Is anybody with the gauge on CT2 willing to do an experiment and finally present a chart with the scale underneath the CT2 while pulling a shot. Like the one made for La Pavoni (which is not exactly at 9bar with 21kg force, it's rather 18kg). I would really appreciate if someone would do one.
Or can that chart be made by using calculation of given 21kg is equal 9bar, does that mean that those 2.33 can be multiplied by each "bar" to get the right force for a certain pressure. 1bar=2.33kg, 2bar=4.66kg, 3bar=6.99kg,....9bar=21kg

It's not that important to have it that precise but it would be cool to have something like that.



#113: Post by renatoa »

Why we still should care about knowing bars with the levers?
They have a meaning with the pump machines, where you can't influence the pressure during extraction...
Exactly this is the reason of choosing a lever, you can modulate the pressure according to visual feedback of the flow, without the need of an instrument. The flow tells you the whole story, and allows to save an extraction that otherwise would be compromised on a pump machine, by applying different forces along the extraction.


#114: Post by Espressoman007 »

Yup, you're absolutely right. Why would anyone even buy a gauge and install it afterwords, when it's completely unnecessary?
But wait, what's wrong with having a little fun? :)



#115: Post by erik82 »

Because you can reproduce all different profiles that you'd ever want and make it repeatable.
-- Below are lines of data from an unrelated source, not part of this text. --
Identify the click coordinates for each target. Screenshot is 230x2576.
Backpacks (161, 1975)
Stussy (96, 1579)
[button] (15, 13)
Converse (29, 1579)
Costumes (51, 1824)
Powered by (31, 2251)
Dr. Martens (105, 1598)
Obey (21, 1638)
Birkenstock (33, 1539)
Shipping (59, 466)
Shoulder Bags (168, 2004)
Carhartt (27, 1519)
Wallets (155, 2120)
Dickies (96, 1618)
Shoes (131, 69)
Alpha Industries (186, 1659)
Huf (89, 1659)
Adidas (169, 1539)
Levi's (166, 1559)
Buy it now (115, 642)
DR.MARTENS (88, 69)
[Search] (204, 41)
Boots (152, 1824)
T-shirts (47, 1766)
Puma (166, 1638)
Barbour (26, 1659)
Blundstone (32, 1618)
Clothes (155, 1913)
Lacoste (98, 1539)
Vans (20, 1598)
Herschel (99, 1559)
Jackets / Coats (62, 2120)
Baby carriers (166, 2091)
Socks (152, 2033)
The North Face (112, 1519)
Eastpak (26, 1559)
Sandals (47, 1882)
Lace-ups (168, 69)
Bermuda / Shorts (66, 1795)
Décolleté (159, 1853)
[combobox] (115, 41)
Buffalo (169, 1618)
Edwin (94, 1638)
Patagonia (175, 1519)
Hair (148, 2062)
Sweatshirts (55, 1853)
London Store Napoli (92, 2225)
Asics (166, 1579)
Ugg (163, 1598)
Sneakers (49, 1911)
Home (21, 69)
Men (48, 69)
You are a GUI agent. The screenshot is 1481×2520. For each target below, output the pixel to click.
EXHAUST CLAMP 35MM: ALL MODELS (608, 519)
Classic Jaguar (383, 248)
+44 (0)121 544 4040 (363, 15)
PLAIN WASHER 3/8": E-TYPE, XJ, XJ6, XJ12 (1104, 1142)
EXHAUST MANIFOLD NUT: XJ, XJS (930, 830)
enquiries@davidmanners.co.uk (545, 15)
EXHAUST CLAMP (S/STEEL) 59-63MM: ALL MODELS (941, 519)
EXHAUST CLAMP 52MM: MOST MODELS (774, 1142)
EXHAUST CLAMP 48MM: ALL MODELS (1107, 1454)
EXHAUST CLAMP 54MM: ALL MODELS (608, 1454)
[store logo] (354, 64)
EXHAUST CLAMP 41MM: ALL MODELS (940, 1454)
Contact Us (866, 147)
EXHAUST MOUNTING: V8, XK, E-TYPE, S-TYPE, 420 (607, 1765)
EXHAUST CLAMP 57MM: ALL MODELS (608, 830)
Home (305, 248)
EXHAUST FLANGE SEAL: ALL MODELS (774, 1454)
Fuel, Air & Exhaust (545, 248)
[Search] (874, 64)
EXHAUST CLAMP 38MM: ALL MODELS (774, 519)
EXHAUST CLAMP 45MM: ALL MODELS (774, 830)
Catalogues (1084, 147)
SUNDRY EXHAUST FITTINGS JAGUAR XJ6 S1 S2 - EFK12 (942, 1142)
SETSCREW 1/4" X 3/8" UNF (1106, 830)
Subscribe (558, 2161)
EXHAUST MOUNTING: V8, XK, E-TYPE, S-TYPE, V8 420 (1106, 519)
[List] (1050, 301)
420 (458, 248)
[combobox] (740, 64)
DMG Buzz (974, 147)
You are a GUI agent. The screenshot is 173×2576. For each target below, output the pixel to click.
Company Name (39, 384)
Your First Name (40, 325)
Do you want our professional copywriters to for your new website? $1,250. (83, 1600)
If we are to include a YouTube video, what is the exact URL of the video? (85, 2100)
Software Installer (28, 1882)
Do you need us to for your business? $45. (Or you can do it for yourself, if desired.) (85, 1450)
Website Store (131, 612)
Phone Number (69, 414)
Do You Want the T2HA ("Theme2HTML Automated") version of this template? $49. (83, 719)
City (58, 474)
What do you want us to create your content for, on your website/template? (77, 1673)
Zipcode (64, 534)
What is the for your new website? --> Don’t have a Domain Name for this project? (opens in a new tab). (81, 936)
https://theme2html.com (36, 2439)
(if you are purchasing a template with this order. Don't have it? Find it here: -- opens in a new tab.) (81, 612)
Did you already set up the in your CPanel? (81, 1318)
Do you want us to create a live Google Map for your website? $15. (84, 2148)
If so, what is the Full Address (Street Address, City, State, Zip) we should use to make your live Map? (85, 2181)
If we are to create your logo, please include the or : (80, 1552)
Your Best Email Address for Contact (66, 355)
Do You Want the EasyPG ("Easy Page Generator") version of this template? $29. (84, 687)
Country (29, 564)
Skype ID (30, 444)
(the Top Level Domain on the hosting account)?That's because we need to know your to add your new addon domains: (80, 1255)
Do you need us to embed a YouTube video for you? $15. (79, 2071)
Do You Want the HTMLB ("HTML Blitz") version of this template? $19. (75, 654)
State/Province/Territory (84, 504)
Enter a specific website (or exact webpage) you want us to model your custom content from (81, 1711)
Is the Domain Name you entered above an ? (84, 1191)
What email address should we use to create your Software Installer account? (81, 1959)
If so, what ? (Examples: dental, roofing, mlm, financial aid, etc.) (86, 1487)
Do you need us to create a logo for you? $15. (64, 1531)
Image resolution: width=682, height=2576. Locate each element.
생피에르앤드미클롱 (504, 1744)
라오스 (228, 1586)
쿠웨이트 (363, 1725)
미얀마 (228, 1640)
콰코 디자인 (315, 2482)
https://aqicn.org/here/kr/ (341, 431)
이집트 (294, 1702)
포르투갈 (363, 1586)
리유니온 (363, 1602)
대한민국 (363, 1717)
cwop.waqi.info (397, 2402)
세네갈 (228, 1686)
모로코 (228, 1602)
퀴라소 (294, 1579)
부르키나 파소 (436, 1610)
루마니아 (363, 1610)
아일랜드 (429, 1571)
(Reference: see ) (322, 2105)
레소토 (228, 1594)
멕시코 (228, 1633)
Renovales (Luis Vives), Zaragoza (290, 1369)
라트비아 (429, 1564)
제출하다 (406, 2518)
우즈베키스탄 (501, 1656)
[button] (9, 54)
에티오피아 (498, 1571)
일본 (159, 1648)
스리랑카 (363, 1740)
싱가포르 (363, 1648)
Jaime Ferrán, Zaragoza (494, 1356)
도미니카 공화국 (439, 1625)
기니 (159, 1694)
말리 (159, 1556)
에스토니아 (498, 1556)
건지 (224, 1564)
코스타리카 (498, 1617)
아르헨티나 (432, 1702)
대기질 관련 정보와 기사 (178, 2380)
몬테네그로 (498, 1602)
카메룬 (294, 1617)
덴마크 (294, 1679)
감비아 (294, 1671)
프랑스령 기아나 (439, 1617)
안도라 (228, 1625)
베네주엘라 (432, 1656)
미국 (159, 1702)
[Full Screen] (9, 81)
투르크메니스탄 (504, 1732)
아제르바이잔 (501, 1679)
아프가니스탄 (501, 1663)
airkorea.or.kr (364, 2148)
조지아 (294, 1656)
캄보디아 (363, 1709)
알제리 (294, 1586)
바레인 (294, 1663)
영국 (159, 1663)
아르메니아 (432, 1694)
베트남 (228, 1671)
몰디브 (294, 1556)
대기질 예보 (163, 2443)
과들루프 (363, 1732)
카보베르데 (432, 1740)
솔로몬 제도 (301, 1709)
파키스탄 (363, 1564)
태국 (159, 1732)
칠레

I used my CT1 for 2 years and thousands of shots but after installing the gauge my shots got even better as I could see what I was doing and replicate certain profiles with much more ease.


#116: Post by Espressoman007 replying to erik82 »

That's understandable, since I don't have a gauge, I read CT1 thread all the way through and found interesting things and one of many was that scale example (thank you for the idea), I think it's a great idea to have some feedback with scale readings. I've ordered a great Steinberg package scale (looking great too as a base for CT2) which should arrive in couple of days. I will follow results from La Pavoni's chart and take 9bar around 18kg (some says 21-22 kg) force. But as I said, if there is a chart for CT2 or CT1, that would be even better.



#117: Post by jnh »

Is anyone using a scale with their CT2?

I recently got the ct2 and couldn't be happier. It's my first espresso machine and while it seems almost too forgiving, it's obvious you can go deep. I know there's a fixed max to the amount of water you can pull through given the lever's throw and output weight isn't as relevant as on other machines but my inner nerd still wants to observe as I tweak, learn, feel.

Figure the Acaia Lunar or Pyxis is prob best bet but thought I'd see if anyone has experience with either and the clearance on the CT2. Thanks!

Supporter ★

#118: Post by mivanitsky »

I use Pyxis with CT2. You still need a short cup.


#119: Post by jnh replying to mivanitsky »

Thanks, that's helpful. How short is shot? :)


#120: Post by erik82 »

I use the Lunar and I can also use it for pourover.

I bought the Ischia cups from Nuova Ricambi: ... scha-white ... e?tracker=

And the CT1 has even less space between the portafilter and driptray then the CT2.